También se vuelve relevante que la industria y las empresas se vinculen más con la academia. Que estén alineados en expectativas y necesidades, que no vayan en sentidos diferentes y que busquen también un fin común. Para esto, una forma es que las instituciones de Educación Superior, públicas y privadas, entiendan los requerimientos de los diferentes sectores, y que la IP se involucre más directamente en la generación de planes de estudio, desarrollo de laboratorios e investigación conjuntos, y patrocinando e invirtiendo en profesores y equipos de académicos.
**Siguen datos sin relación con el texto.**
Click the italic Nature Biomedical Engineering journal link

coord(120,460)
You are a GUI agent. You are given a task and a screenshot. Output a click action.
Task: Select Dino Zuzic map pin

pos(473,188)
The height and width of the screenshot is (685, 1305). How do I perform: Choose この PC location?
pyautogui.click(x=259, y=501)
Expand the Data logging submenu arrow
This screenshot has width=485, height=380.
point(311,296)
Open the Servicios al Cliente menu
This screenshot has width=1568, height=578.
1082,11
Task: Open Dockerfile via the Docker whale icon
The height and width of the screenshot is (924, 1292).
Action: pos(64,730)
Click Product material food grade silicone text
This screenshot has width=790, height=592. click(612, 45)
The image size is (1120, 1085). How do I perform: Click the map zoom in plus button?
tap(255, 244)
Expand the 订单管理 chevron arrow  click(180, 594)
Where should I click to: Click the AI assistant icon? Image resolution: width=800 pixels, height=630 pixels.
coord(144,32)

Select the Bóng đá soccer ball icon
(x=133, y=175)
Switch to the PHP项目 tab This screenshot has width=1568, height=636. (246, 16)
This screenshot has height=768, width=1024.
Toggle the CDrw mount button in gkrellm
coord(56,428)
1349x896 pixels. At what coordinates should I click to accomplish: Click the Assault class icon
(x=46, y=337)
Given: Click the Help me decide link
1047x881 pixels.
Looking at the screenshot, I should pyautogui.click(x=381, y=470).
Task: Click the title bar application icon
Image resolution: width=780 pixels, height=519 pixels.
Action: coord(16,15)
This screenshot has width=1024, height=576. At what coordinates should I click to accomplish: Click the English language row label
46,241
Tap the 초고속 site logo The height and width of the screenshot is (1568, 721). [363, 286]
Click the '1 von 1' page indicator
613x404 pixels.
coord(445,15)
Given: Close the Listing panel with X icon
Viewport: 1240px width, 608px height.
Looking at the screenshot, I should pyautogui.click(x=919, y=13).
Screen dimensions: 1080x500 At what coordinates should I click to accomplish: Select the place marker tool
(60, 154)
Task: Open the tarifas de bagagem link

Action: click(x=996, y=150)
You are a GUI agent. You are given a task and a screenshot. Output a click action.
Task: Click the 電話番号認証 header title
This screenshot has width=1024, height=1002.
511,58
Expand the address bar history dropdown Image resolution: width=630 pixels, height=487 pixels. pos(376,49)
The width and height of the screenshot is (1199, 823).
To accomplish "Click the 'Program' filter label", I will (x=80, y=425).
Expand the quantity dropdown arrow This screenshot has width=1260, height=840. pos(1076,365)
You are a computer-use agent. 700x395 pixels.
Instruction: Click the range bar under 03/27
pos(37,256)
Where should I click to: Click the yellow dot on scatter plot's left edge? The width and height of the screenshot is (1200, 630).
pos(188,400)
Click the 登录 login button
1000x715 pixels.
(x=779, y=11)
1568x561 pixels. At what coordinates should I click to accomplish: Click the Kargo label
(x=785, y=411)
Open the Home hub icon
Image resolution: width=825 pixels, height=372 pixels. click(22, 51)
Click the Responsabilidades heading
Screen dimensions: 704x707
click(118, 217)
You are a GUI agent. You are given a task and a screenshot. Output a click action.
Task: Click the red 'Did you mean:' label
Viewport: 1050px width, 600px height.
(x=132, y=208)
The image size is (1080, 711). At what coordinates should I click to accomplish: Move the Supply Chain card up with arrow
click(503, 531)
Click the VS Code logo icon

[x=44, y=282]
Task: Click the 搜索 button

Es indispensable el ofrecer sueldos competitivos en la academia a fin de lograr atraer al mejor talento, que es el que va a preparar a los empresarios, profesionistas y científicos del futuro, y la investigación de calidad antes mencionada. Y por supuesto, que el gobierno no deje en apostar en este desarrollo de capacidades y talentos.

Esto nos ayudará incluso a acercar más a los egresados a las necesidades reales de las empresas y los gobiernos, siendo un semillero de profesionistas que están más cercanos a estas necesidades, y que tanto la curva de aprendizaje como el costo de nuevos talentos sean menores, haciéndolos más atractivos en el mercado laboral.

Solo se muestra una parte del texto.